Siddha Traditions in Medieval India

By David Gordon White

The University of Chicago Press

Copyright © 1996 The University of Chicago
All rights reserved.
ISBN: 978-0-226-89499-7


Indian Paths to Immortality

The emperor Aurangzeb issued a firman to Anand Nath, the abbot of Jakhbar, an obscure monastery in the Punjab, in 1661 or 1662:

The letter sent by Your Reverence has been received along with two tolahs of quicksilver. However, it is not so good as Your Reverence had given us to understand. It is desired that Your Reverence should treat some more quicksilver and have that sent, without unnecessary delay. A piece of cloth for a cloak and a sum of twenty-five rupees which have been sent as an offering will reach (Your Rever ence).
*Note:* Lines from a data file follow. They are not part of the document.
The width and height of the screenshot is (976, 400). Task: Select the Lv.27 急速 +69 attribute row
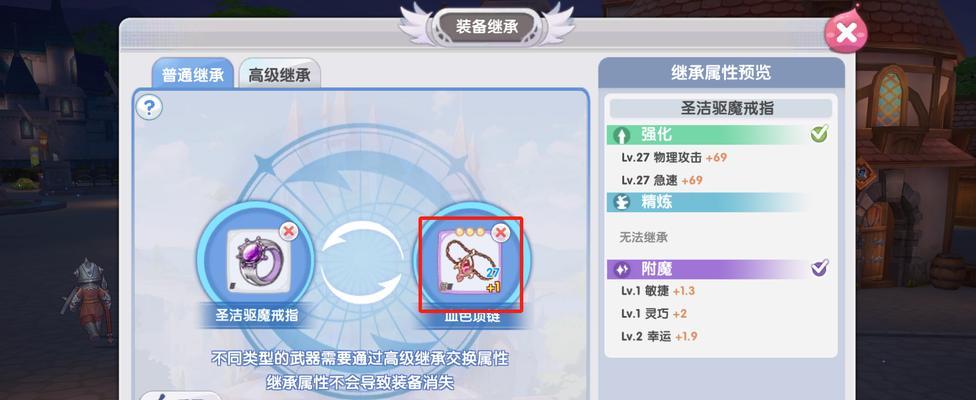(x=662, y=180)
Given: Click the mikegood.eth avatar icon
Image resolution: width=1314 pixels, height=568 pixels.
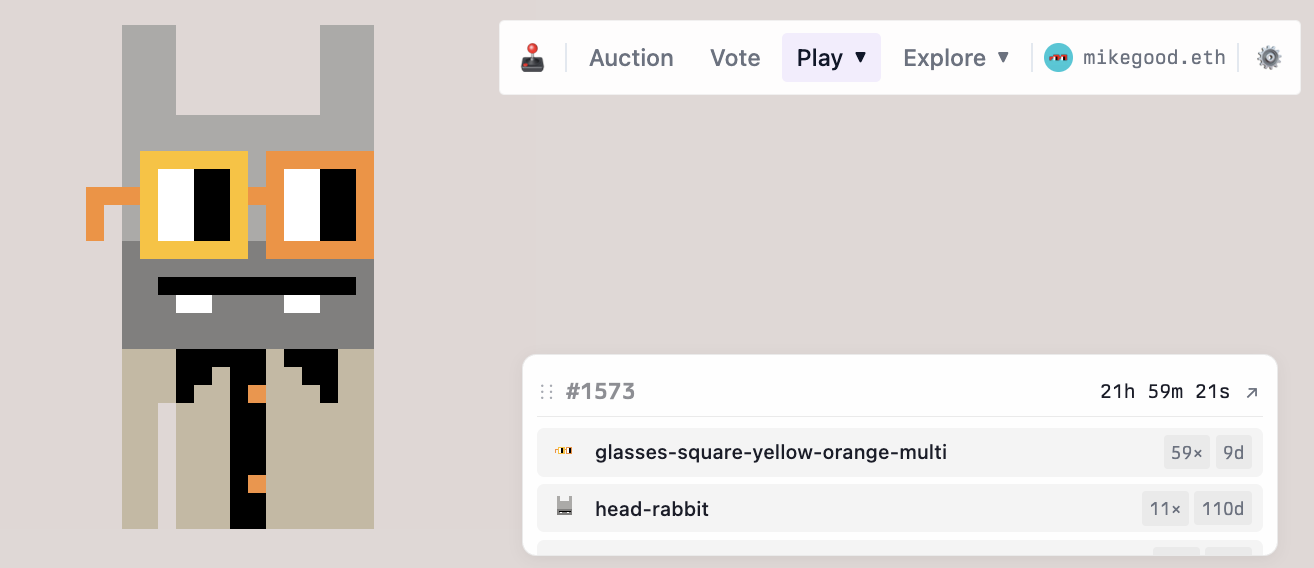Looking at the screenshot, I should pos(1058,58).
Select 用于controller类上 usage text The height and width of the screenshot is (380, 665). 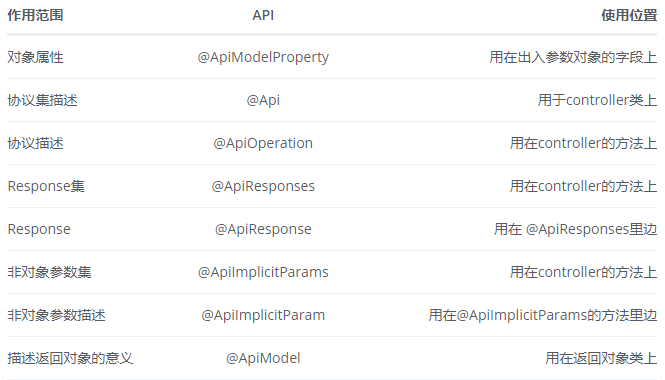598,101
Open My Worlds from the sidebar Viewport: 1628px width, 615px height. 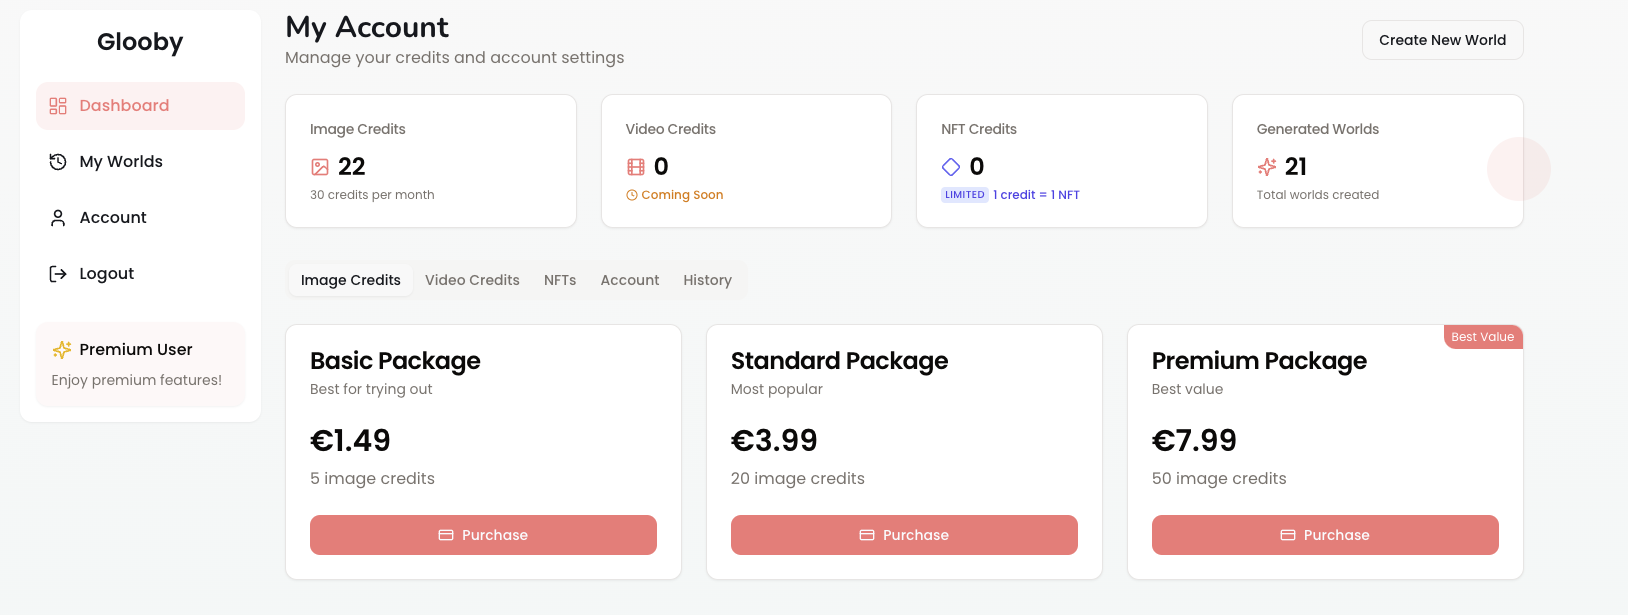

Also, a few words have been written to the valiant Fateh Chand to the effect that he should always afford protection.

The greatest Mogul persecutor of Hinduism in history offers his protection to a Hindu abbot named Nath in exchange for twenty grams of treated mercury. What is the story behind this curious missive?

1. Sexual Fluids in Medieval India

Some time around the sixth century A.D., a wave of genius began to sweep over India, a wave that has yet to be stilled. This wave, which took the form of a body of religious thought and practice, has been interpreted in a number of different ways by Indians and westerners alike. What some have called called madness and abomination, others have deemed a path to ecstasy or the sublime. Such have been the evaluations of this phenomenon, which has, over some fourteen hundred years, never ceased to enthuse and confound.

The Indians who innovated this body of theory and practice called it tantra, "the warp (of reality)." The word has a most ancient pedigree. Its root, tan, means "to stretch," as one would a thread on a loom (also called tantra) or, in Vedic parlance, a body (tanu) to be sacrificed on an altar within the ritual framework (tantra). Those persons who followed the way of tantra were called tantrikas, and their written and orally transmitted works the Tantras.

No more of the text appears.